The sounds of badly-played instruments

A bad trumpet player playing too softly?!? Quick, put him in a zoo, he’s an endangered species! :eek:

A badly played clarinet sounds like a thousand math teachers all squeaking the chalk across the chalkboard at once. A badly played violin sounds like dinner music from Dante’s ninth circle of Hell. A badly played flute sounds like steam escaping from a broken valve…

Hijacking some more and I apologize, but I can’t let a reference to John Griffiths go unanswered!

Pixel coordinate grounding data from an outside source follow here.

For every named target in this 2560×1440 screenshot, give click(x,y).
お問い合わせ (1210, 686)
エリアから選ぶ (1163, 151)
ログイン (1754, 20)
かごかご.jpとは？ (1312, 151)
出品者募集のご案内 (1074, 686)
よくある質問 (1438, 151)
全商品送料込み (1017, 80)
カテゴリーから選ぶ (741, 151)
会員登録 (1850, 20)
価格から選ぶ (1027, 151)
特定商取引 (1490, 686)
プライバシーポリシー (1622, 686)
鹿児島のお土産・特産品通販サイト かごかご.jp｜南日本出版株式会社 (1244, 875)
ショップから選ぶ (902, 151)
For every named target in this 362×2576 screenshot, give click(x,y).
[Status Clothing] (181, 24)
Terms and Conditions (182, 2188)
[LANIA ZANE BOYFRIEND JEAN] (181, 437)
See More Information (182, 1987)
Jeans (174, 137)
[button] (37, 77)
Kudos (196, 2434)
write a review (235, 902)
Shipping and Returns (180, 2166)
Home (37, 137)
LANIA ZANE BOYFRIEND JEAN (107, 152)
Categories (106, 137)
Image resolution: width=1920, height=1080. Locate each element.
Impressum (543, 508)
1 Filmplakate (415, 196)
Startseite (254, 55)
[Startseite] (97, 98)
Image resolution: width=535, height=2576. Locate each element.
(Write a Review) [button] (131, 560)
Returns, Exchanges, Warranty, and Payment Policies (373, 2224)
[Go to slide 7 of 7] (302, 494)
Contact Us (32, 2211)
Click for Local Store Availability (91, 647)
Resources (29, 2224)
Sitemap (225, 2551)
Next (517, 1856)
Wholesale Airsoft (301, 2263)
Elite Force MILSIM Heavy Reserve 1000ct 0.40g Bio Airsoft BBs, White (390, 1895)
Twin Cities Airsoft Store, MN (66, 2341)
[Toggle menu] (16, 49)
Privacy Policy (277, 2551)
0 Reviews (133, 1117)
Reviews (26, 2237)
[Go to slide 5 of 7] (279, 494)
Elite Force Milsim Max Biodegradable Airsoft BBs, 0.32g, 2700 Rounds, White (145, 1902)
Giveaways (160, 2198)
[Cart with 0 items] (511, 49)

The world is filled with bad tubists and worst tuba teachers, but he rises above all. A great teacher, a tremendous musician, and I hear a pretty neat human being too. I’ve not had the pleasure of his company in person, but we do have tuba-playing friends in common and they all tell me how fabulous he is.

Is Ed Lewis still the trumpet guy at UofR? He’s even cooler than John and I’ve known Ed for years.

The technique by which you sing or hum a tone while playing on a wind instrument is called “multiphonics.” Properly done, it’s a neat effect. Not everyone can do it and not everyone can do it well.

your humble TubaDiva

Oh, and I’ve been playing tuba for . . . ye gods, over 20 years now. Been abusing musical instruments and torturing other people for . . . lots longer than that.

your humble TubaDiva
“I’ve suffered for my art, now it’s your turn.”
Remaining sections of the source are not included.